Work item →
In the entries that follow, find the word "computer" and report each line it is on.

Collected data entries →

-=-=-=-=-

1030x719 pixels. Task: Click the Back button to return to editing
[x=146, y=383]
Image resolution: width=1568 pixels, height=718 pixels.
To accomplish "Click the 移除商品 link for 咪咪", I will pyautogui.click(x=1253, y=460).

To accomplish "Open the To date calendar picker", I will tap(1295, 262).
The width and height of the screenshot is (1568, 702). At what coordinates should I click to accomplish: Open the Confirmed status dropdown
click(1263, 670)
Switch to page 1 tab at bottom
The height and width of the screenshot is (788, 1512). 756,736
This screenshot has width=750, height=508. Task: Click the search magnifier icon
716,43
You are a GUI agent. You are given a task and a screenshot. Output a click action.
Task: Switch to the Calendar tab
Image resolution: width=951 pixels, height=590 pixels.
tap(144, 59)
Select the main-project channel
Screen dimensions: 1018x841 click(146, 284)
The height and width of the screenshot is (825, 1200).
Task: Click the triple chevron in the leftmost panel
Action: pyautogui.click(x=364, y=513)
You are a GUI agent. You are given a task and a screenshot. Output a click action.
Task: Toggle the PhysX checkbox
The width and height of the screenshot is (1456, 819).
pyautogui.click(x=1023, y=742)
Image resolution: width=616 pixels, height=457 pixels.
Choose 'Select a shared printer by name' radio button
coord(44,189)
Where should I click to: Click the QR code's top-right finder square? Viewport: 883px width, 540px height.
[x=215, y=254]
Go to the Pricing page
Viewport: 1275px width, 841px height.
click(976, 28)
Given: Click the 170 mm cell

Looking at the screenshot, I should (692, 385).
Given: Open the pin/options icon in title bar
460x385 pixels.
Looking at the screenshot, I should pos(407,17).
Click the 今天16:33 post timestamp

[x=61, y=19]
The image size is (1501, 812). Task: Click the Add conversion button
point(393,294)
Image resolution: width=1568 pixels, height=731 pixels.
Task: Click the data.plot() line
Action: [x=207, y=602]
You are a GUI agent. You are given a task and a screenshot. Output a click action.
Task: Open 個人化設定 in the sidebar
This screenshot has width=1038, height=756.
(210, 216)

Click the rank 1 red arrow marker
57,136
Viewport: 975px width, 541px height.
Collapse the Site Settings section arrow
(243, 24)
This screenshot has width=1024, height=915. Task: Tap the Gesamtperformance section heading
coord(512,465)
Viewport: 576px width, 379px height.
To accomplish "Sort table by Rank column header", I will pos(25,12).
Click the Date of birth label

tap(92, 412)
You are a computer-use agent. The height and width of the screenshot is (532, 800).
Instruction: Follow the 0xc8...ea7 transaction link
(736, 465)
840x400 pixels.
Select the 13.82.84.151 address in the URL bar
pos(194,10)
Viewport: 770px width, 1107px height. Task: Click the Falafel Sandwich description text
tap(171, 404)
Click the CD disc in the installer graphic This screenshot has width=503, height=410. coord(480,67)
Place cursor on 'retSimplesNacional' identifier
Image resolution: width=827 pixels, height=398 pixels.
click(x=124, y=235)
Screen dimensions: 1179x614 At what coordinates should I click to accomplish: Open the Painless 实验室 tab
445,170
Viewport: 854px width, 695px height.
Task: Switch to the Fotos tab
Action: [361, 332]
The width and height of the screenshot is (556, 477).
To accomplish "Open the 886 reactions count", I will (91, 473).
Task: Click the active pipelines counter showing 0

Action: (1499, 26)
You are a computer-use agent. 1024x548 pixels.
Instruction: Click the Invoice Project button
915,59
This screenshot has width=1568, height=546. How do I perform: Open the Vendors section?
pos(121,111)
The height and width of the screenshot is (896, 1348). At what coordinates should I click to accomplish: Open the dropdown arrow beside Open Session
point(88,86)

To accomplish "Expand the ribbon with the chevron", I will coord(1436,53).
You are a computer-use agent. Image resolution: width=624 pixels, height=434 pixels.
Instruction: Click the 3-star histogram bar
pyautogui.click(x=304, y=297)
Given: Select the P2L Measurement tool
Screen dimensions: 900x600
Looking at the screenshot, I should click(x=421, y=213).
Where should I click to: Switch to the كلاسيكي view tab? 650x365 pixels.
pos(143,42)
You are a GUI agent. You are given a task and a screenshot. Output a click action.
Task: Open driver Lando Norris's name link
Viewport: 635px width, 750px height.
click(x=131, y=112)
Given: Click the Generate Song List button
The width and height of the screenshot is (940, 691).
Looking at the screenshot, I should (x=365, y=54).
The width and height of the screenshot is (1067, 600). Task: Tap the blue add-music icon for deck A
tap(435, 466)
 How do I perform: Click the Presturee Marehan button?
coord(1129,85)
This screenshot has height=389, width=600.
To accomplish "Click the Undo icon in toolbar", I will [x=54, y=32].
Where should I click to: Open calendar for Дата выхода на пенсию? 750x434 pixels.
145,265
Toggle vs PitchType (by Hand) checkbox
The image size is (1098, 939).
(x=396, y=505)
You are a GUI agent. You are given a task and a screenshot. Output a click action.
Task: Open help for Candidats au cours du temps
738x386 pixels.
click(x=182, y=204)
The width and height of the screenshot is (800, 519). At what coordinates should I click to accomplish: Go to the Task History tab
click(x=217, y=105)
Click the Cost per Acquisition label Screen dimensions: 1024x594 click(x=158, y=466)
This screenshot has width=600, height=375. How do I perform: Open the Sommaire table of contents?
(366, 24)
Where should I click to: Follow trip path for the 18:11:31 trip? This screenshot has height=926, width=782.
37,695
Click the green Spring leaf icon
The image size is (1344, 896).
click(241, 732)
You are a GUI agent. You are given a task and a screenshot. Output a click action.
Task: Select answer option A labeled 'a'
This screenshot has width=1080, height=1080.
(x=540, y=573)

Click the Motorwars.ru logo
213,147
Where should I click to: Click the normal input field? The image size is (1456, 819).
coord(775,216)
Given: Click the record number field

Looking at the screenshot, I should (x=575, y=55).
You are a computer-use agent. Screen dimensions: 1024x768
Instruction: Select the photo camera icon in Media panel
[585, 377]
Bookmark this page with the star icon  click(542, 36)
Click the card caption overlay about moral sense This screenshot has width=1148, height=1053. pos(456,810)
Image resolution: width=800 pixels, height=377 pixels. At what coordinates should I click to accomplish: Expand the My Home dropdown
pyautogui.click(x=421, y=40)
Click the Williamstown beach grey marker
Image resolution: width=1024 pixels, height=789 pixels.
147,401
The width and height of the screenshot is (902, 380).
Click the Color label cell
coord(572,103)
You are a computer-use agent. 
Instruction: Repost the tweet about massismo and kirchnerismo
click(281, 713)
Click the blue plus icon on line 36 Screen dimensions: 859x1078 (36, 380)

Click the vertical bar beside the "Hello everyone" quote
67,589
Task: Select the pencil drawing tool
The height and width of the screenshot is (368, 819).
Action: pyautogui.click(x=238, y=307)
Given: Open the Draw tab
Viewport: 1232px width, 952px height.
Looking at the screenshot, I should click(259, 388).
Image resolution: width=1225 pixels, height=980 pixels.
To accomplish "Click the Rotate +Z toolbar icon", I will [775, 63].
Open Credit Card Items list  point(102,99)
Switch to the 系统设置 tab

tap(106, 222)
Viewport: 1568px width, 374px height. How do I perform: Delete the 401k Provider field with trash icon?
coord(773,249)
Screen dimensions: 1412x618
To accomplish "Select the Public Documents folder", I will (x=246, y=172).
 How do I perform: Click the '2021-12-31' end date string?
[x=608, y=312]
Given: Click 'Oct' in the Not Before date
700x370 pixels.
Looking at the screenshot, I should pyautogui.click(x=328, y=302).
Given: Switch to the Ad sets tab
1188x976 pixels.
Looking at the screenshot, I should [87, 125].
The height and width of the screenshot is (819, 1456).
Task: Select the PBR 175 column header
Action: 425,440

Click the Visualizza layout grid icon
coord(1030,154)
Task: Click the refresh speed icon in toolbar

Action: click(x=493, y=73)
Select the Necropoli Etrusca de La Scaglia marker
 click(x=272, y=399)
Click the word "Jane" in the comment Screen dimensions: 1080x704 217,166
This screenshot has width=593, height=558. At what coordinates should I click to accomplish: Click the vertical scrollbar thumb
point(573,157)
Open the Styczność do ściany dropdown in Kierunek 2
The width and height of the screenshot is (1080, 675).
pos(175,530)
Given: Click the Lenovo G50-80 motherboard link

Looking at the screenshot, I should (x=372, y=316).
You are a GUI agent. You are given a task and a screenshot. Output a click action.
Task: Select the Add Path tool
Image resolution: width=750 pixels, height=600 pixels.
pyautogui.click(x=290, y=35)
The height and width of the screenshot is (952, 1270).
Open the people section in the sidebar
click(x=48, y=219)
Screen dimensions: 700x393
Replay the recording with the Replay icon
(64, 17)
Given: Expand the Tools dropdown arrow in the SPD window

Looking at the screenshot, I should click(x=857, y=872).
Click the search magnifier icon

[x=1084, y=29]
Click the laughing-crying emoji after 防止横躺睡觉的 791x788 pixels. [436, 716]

-=-=-=-=-

Output for this exercise →
You are a computer-use agent. The height and width of the screenshot is (532, 800).
You are a computer-use agent. 1024x548 pixels.
You are a computer-use agent. Image resolution: width=624 pixels, height=434 pixels.
You are a computer-use agent. Screen dimensions: 1024x768
You are a computer-use agent. 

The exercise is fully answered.